= Task statement =
Copy word for word, please, the lines of the entries below running from the one containing "Verliebt ins Display (33, 1651)" to the one containing "Einstellungen ansehen (84, 2547)", both ends included.

=== Task input ===

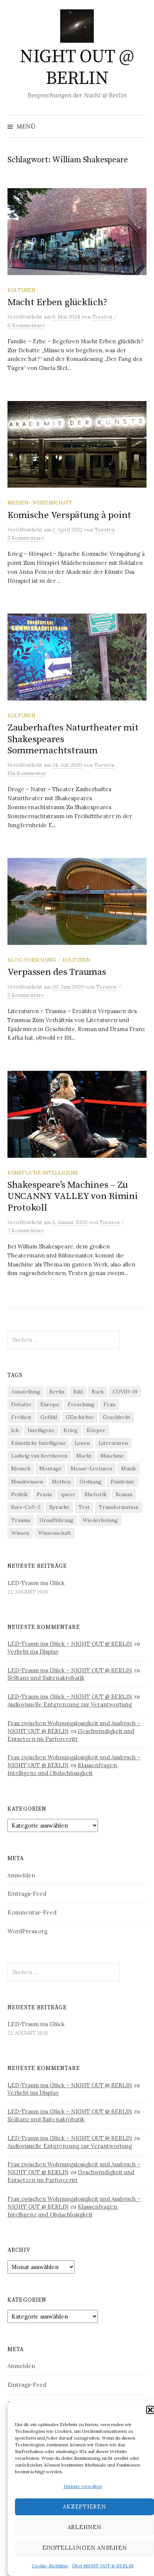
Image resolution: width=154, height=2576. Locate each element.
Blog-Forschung (31, 960)
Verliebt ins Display (33, 1651)
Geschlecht (116, 1417)
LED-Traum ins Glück (36, 1583)
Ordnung (91, 1481)
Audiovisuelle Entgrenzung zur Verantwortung (69, 1704)
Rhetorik (95, 1494)
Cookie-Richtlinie (50, 2566)
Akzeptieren (84, 2506)
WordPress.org (27, 1931)
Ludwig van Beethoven (39, 1455)
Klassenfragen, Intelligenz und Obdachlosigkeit (62, 1769)
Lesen (82, 1443)
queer (68, 1494)
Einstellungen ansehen (84, 2547)
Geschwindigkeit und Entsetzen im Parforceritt (70, 1734)
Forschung (81, 1404)
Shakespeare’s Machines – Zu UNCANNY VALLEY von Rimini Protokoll (72, 1196)
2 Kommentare (25, 537)
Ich (15, 1430)
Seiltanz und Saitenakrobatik (45, 1677)
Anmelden (21, 1875)
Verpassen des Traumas (56, 972)
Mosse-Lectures (91, 1468)
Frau (109, 1404)
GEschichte (80, 1417)
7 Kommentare (25, 1230)
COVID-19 (125, 1391)
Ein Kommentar (26, 773)
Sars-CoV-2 (25, 1507)
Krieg (71, 1430)
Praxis (44, 1494)
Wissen (20, 1533)
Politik (19, 1494)
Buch (98, 1391)
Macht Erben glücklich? (57, 302)
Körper (96, 1430)
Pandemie (123, 1481)
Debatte (21, 1404)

===

= Solution for this problem =
Verliebt ins Display (33, 1651)
Geschlecht (116, 1417)
LED-Traum ins Glück (36, 1583)
Ordnung (91, 1481)
Audiovisuelle Entgrenzung zur Verantwortung (69, 1704)
Rhetorik (95, 1494)
Cookie-Richtlinie (50, 2566)
Akzeptieren (84, 2506)
WordPress.org (27, 1931)
Ludwig van Beethoven (39, 1455)
Klassenfragen, Intelligenz und Obdachlosigkeit (62, 1769)
Lesen (82, 1443)
queer (68, 1494)
Einstellungen ansehen (84, 2547)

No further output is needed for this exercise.